Ce qui frappe dès l'introduction de Bounce Ko Gals, c'est la manière frontale que Masato Harada a de traiter un thème pourtant extrêmement tabou au Japon : la prostitution de mineur, et par-là même les réseaux sous-terrains qui lui permettent de se développer.
Ce phénomène de prostitution des collégiennes et lycéennes est pourtant monnaie courante au Japon, et tout un trafic visant les salary-men (ces fameux travailleurs japonais n'ayant ni le temps ni l'envie de construire une relation avec une femme) et les hommes âgés s'est organisé. Le film en décrit plusieurs : un magasin où les adolescentes vendent leur petites culottes (qui sont achetées par des hommes pour être reniflées), un "numéro rose" (la version pédophile des sites de rencontre, où des adultes laissent des messages vocaux sur un répondeur à destinations de mineurs en quête d'argent) ou même des réseaux de pornographie. Frontal, le film l'est par la justesse avec laquelle il dépeint le portrait de ces lycéennes avides d'argent, qui finalement ne s'en servent que pour acheter des habits de marque et autres objets de consommation dont elles se lassent assez vite.

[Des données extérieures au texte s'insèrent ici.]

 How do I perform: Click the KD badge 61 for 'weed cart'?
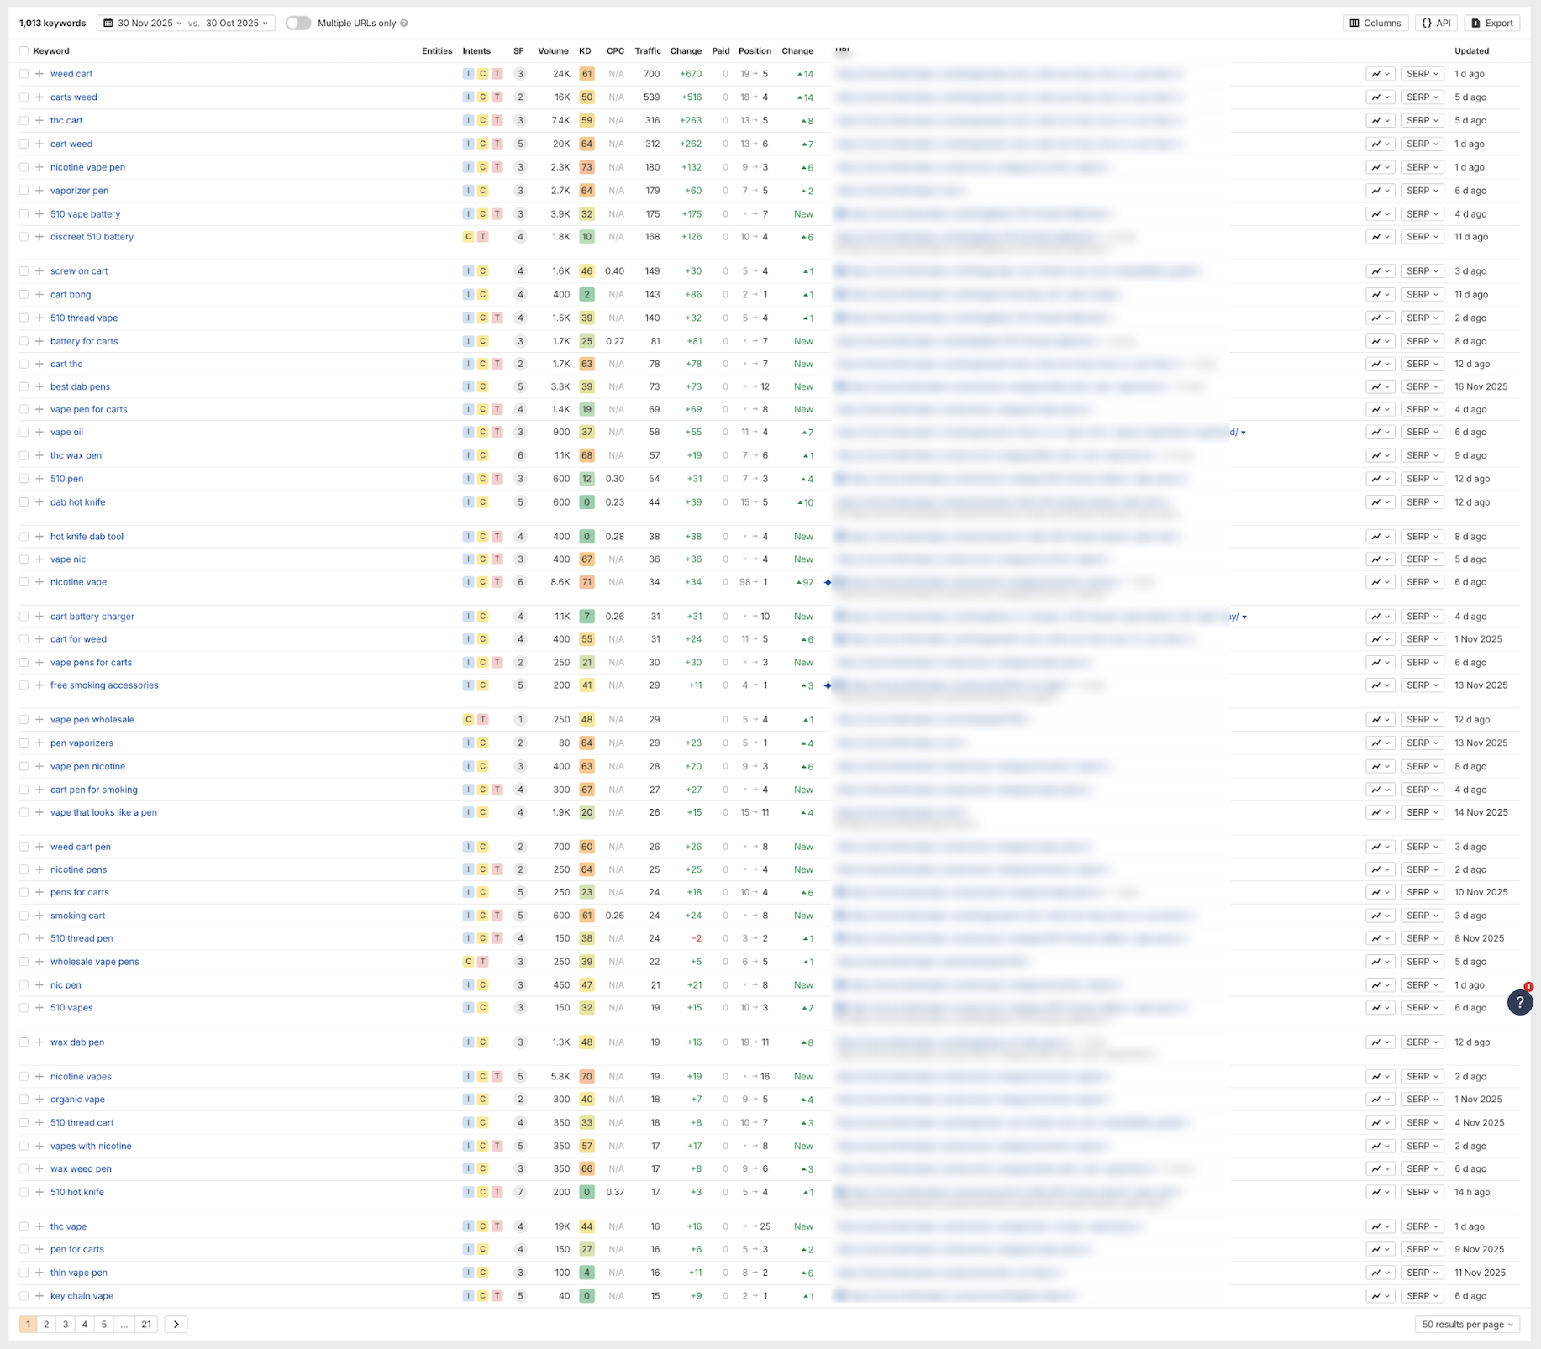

Bounce Ko Gals est donc tout sauf manichéen : ces hommes ne sont pas que des pervers immoraux mais aussi des personnes profondément solitaires au point de payer certaines lycéennes uniquement pour passer quelques heures avec elles dans un karaoké, et ces filles ne sont pas seulement des victimes d'une société patriarcale mais ont aussi une habilité hors-pair pour manipuler leurs clients, allant même parfois jusqu'à user de violence pour leur extirper de l'argent. C'est aussi l'histoire d'un conflit générationnel, entre une jeunesse que Marc Augé aurait qualifiée de "surmoderne" (n'existant que dans le présent) et des adultes foncièrement tournés vers les valeurs traditionnelles du passé, moralistes alors même qu'ils exploitent sans vergogne les jeunes japonaises.

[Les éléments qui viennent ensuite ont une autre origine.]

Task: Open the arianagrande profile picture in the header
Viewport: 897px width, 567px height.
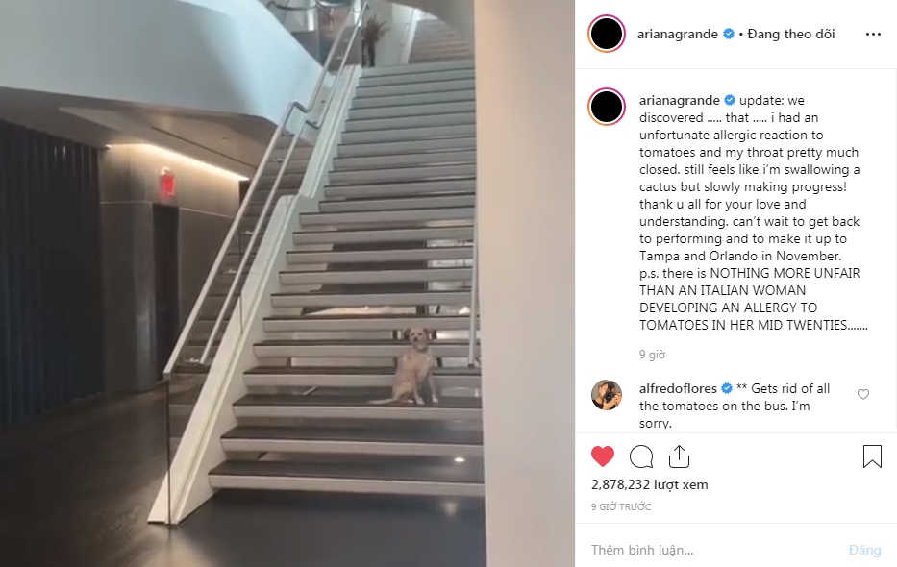Action: coord(607,34)
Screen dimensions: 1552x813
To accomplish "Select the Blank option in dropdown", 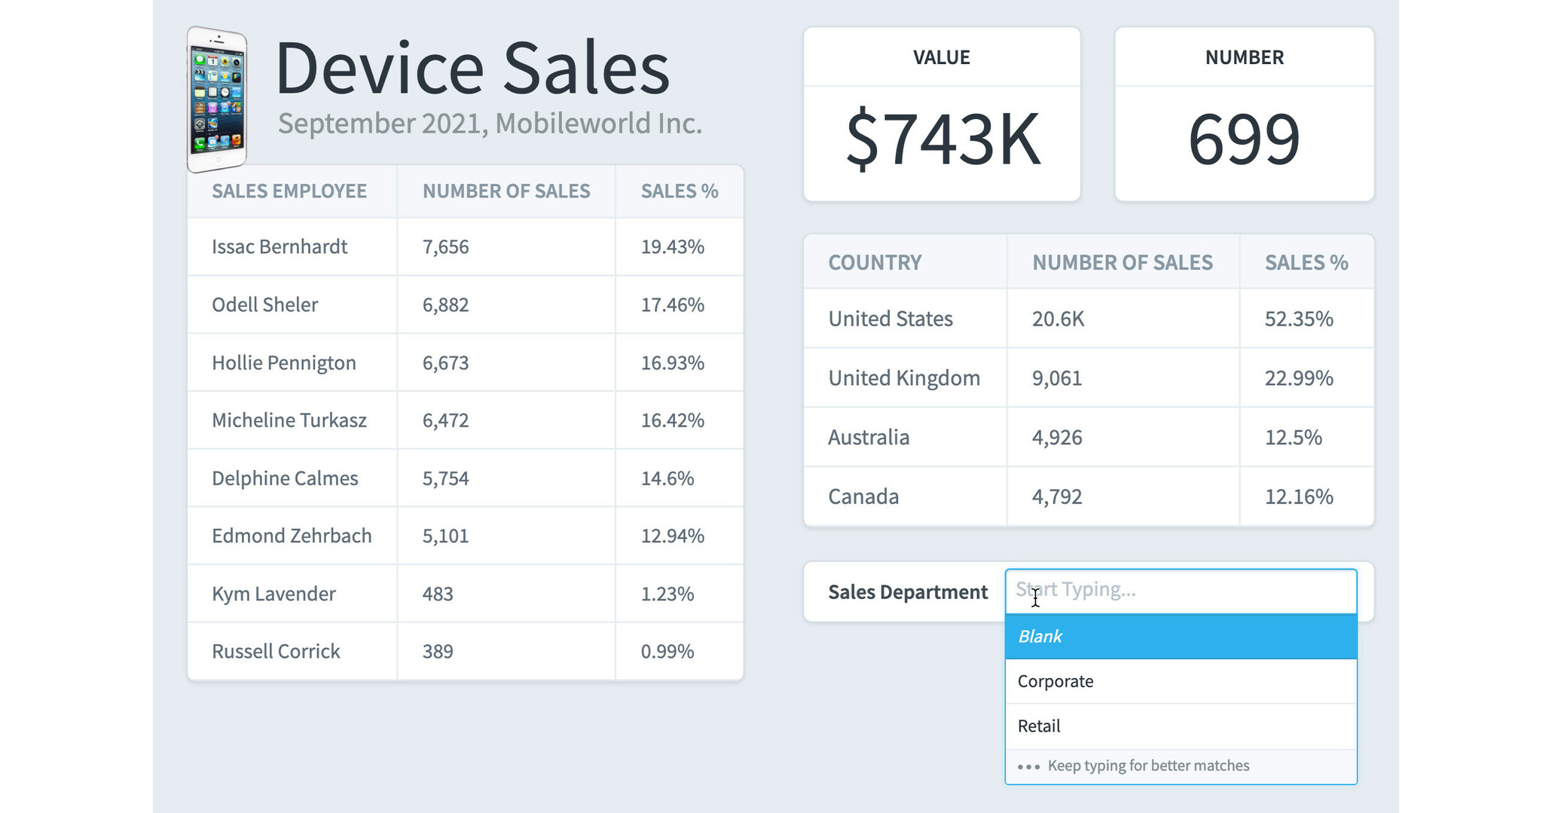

Masato Harada choisit d'intégrer la longue focale au centre de sa mise en scène, renforçant un sentiment de voyeurisme qui participe au malaise général que provoque le film, et n'hésite pas à surcadrer ses personnages (principalement à travers des barreaux) pour figurer très littéralement leur enfermement dans un système, celui du regard que l'homme porte sur elles, pointant par-là la difficulté d'une émancipation. Cette mise en scène donne aussi un côté "réalisme d'investigation" à l'ensemble, et certaines scènes semblent carrément filmées à la volée dans les rues bondées de Tokyo.
Dans la dernière partie, un changement de ton s'effectue : après cette infiltration dans ce réseau de prostitution, le film en dégage trois personnages de lycéennes et acquiert une douceur innatendue, troquant les longues focales pour des plans rapprochés plus intimistes et légers. Et finalement, ces trois personnages font finir le film sur une touche d'espoir : l'une d'entre elle réalise son rêve, celui de partir aux Etats-Unis. L'émancipation est donc possible, mais pour une fille émancipée, combien d'autres restent entre les barreaux du système ?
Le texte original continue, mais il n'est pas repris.